• What you have to do:
Gather every line of the listing below that contains the string "tick".

═══ Exercise data

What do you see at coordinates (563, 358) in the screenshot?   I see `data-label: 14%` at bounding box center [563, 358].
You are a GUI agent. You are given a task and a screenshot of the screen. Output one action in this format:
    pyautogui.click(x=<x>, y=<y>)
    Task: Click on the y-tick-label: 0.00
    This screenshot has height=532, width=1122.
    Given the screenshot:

══════
═══ Exercise data

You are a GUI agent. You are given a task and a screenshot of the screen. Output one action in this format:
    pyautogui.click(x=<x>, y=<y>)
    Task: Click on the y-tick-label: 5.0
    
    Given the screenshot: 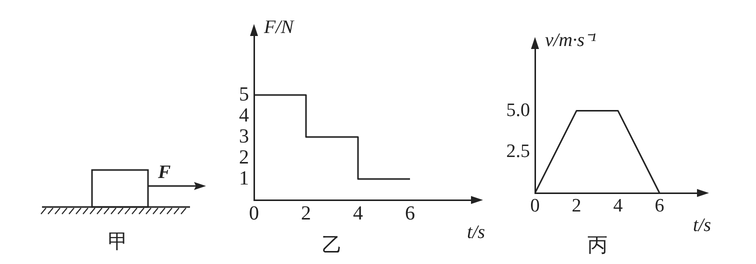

══════

• Response to the exercise:
    Task: Click on the y-tick-label: 0.00
    Task: Click on the y-tick-label: 5.0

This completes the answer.